Venture Philanthropists: Mission-Driven for Cures
By: Maria Oldenburg and Baiju Shah
Twenty years ago, a new funding trend known as venture philanthropy emerged to support translational research and drug development, allowing nonprofit and philanthropic funders to enter the impact investing space and bridge medicine’s valley of death for the benefit of patients. Disease foundations—who in many cases wear multiple hats as disease advocates, patient support systems, treatment experts and research incubators—were among the initial pioneers of venture philanthropy and have successfully used these targeted funds in recent decades to accelerate the development of promising therapies for the patients that they serve.
Disease foundations fill a gap, providing funds and support where traditional venture, angel, and industry investors do not typically tread. The foundations are passionate and tireless in the pursuit of care for their patients. They are also mission-driven to find better therapies and cures, and they are able to support promising translational research for many diseases, including orphan diseases, that are considered too high-risk for traditional funders.
The slow rate and scarce support for translational research and drug development motivated the Cystic Fibrosis Foundation (CFF) to lead the venture philanthropy movement in the late 1990s. The CFF began offering translational research funding to for-profit biotech companies in the form of grants with a returns structure tied to royalties from newly-developed medicines. This was a radical change for disease groups, who had primarily supported academic researchers until that point, but the expansion allowed the CFF to support pre-clinical and eventually clinical drug development initiatives that were in danger of dying in the valley of death. Similar motivations prompted The Leukemia & Lymphoma Society to launch their Therapy Acceleration Program in 2007, a venture philanthropy initiative that supports applied research in partnership with biotech companies. Another pioneer was the Alzheimer’s Drug Discovery Foundation, a partner of the Harrington Discovery Institute.
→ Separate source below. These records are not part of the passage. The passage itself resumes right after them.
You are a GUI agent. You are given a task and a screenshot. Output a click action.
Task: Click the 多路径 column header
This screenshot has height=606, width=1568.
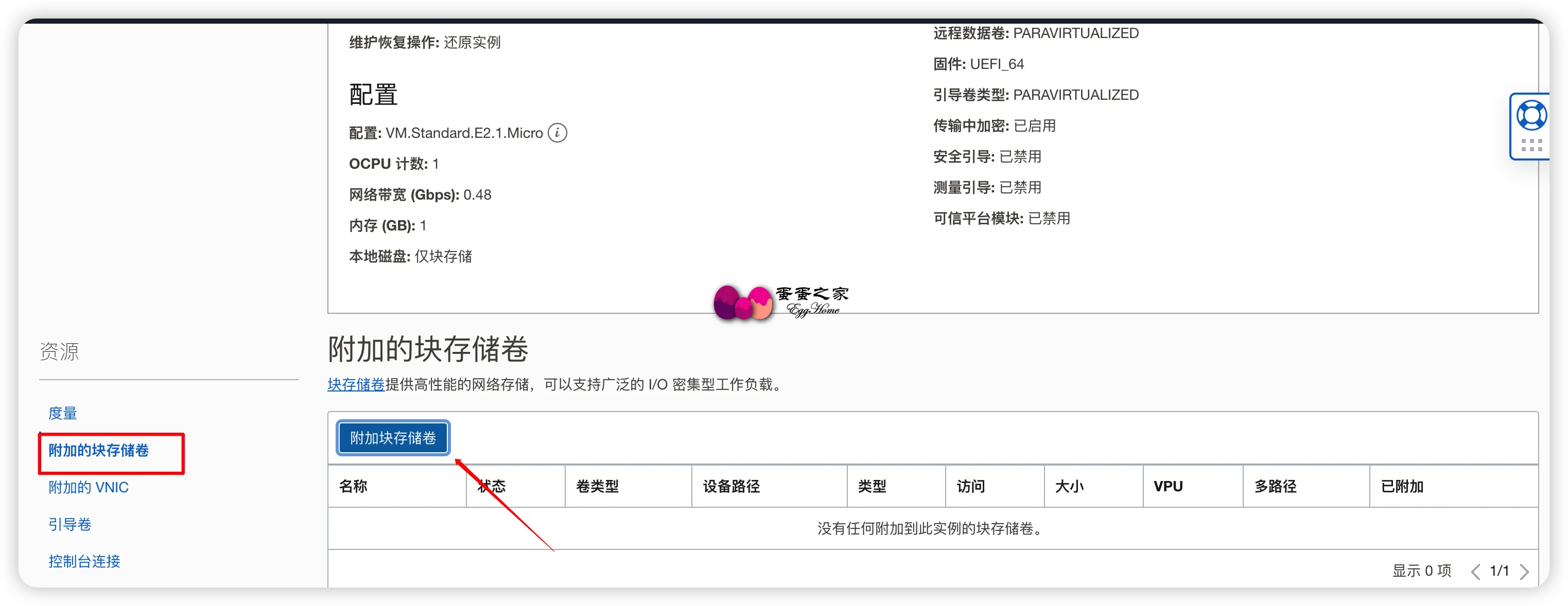(x=1275, y=486)
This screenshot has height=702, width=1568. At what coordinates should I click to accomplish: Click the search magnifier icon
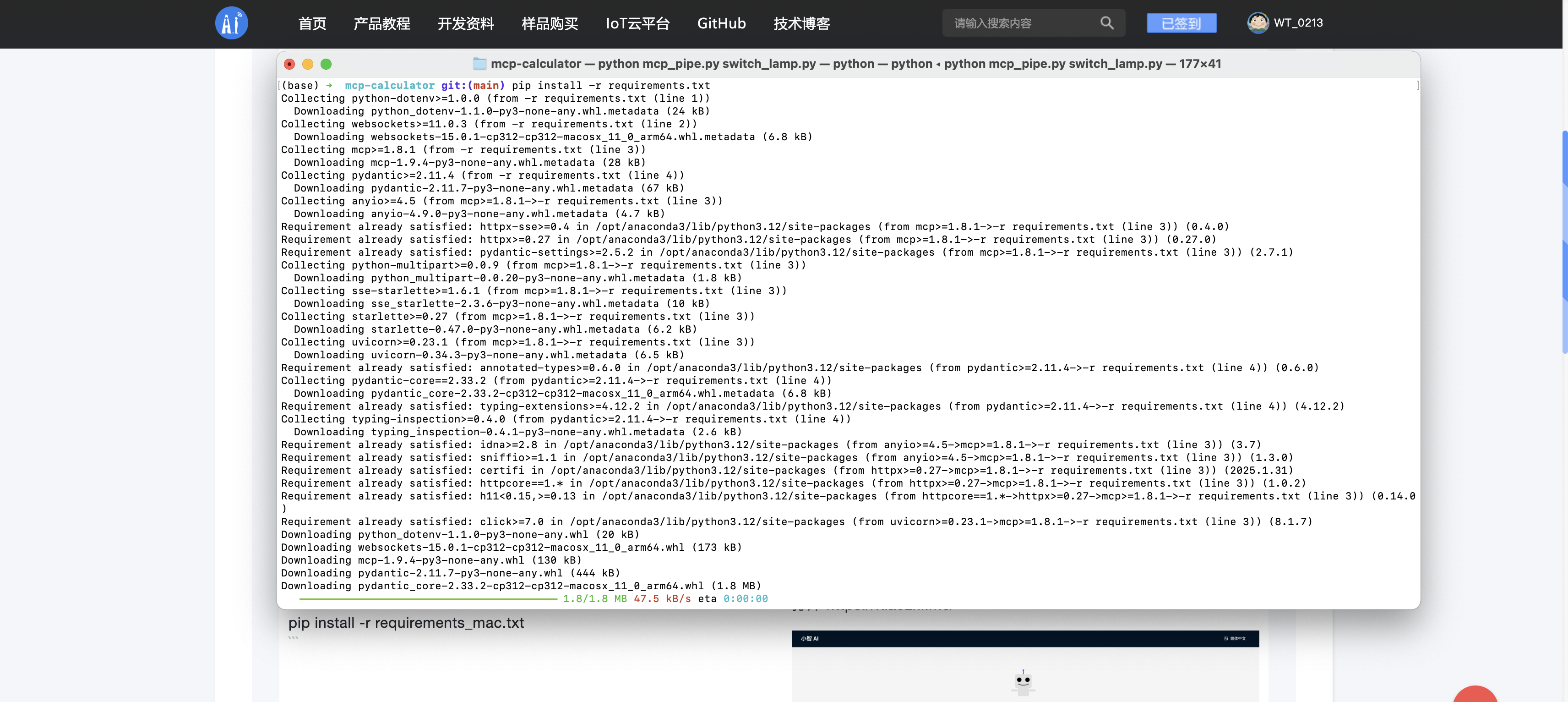1106,23
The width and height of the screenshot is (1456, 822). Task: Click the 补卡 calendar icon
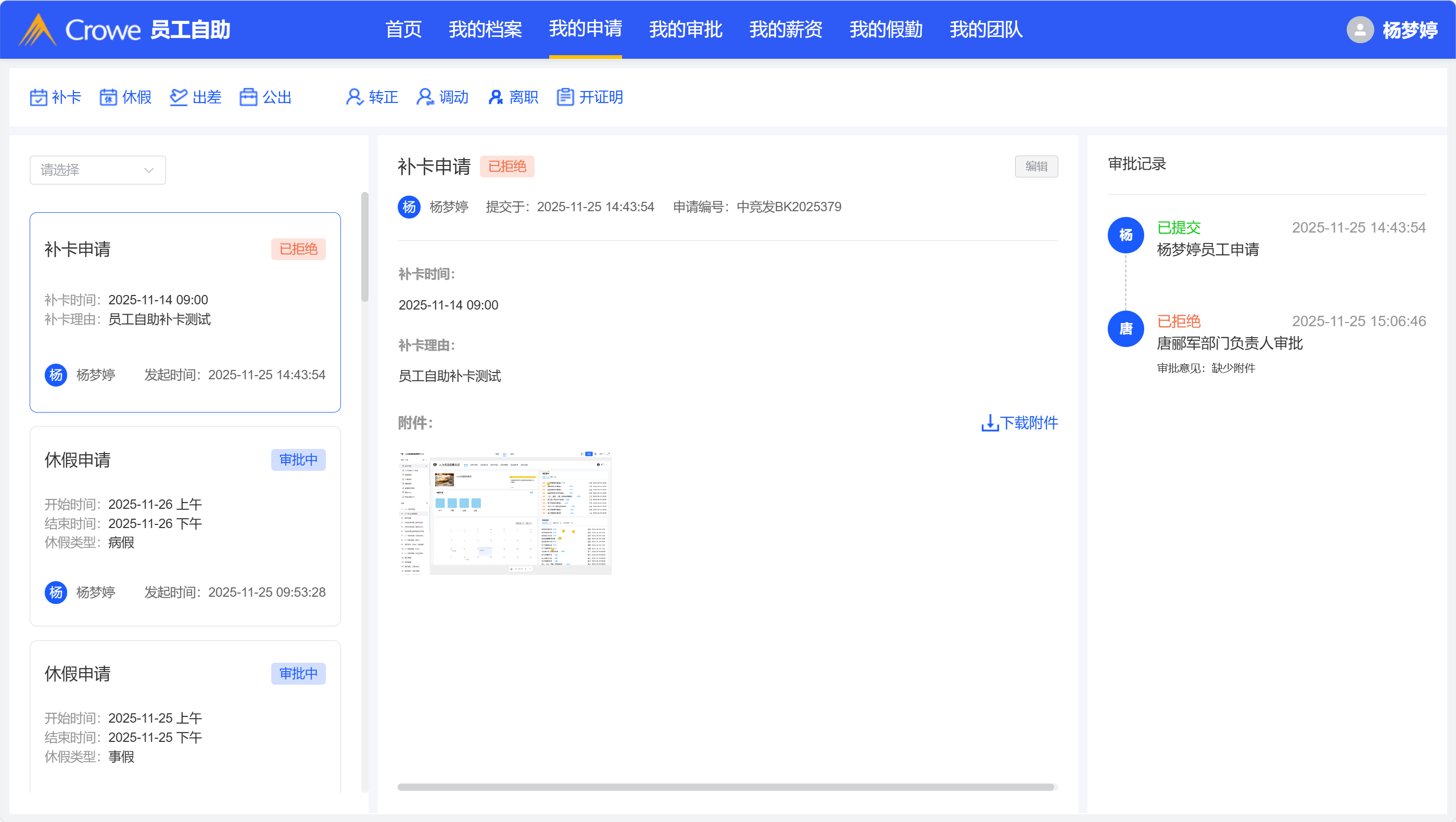point(39,97)
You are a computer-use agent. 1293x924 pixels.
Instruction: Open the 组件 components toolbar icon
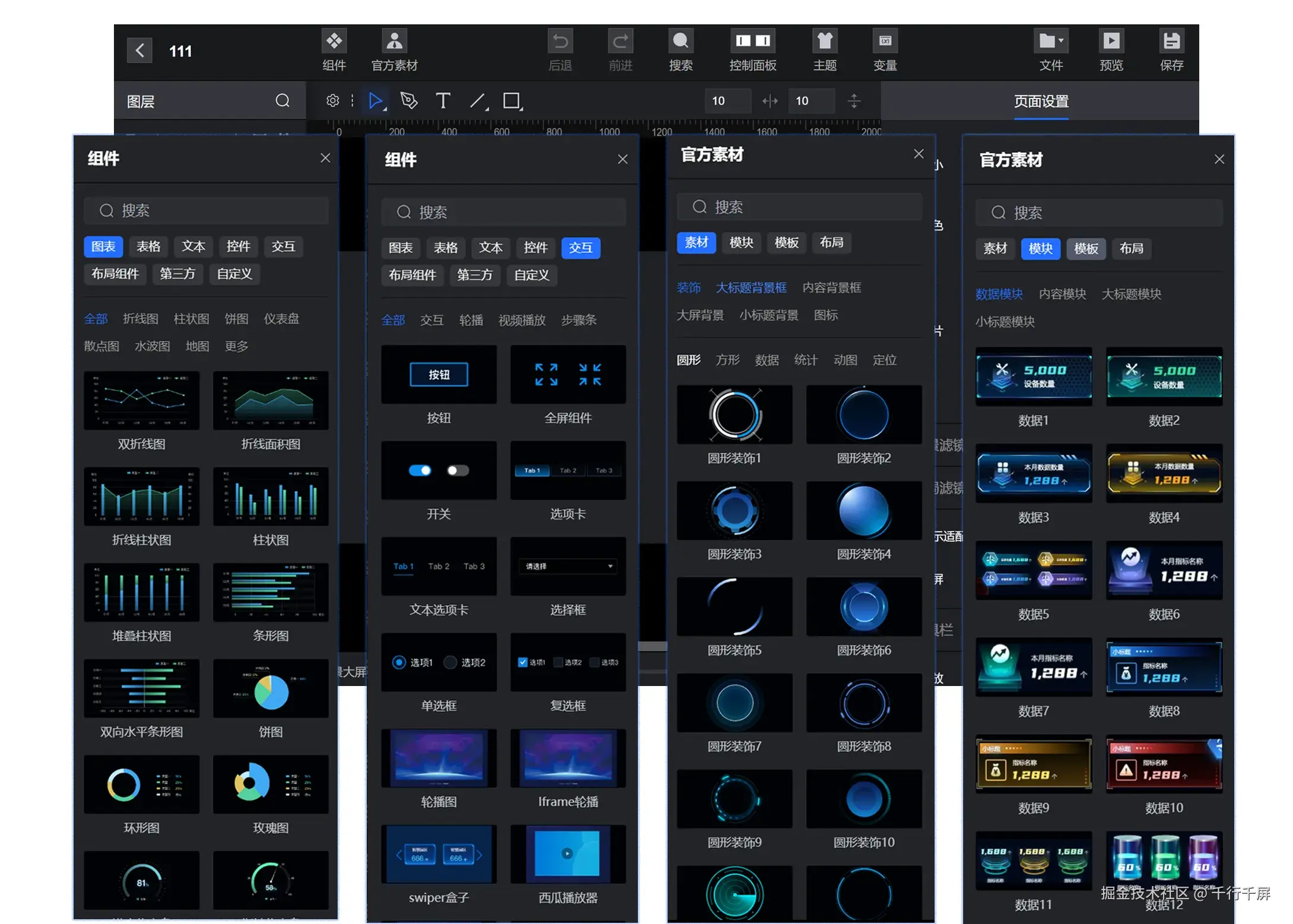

Disease foundations’ venture philanthropy initiatives have had many successes. The partnership between the Cystic Fibrosis Foundation and biotech company Aurora Biosciences (acquired later by Vertex Pharmaceuticals) led to the development of Kalydeco, the first FDA-approved drug that addresses the underlying cause of cystic fibrosis, in 2012. As CFF explains, their “targeted investment with Aurora Biosciences had paid off for thousands of people with cystic fibrosis” who benefitted from Kalydeco, and the return on investment received by the CFF safeguards its ability to continue to invest in further treatments and support for cystic fibrosis patients. Similarly, a partnership between Celator Pharmaceuticals and The Leukemia & Lymphoma Society’s Therapy Acceleration Program led to the creation of Vyxeos, a drug to treat acute myeloid leukemia (AML), one of the deadliest forms of blood cancers. Until Vyxeos’ FDA approval in 2017, the standard of care for patients with AML had not changed for nearly 40 years.
Bolstered by these successes, more and more disease foundations have begun extending initiatives in venture philanthropy and impact investing. The Muscular Dystrophy Association’s MDA Venture Philanthropy, the JDRF T1D Fund driven by the Juvenile Diabetes Research Foundation, the Michael J. Fox Foundation for Parkinson’s Disease, the Foundation Fighting Blindness, as well as many others, have invested tens of millions of dollars to support translational research within their respective disease areas. These foundations and others pursuing such initiatives are on a course to produce many more successful outcomes for patients.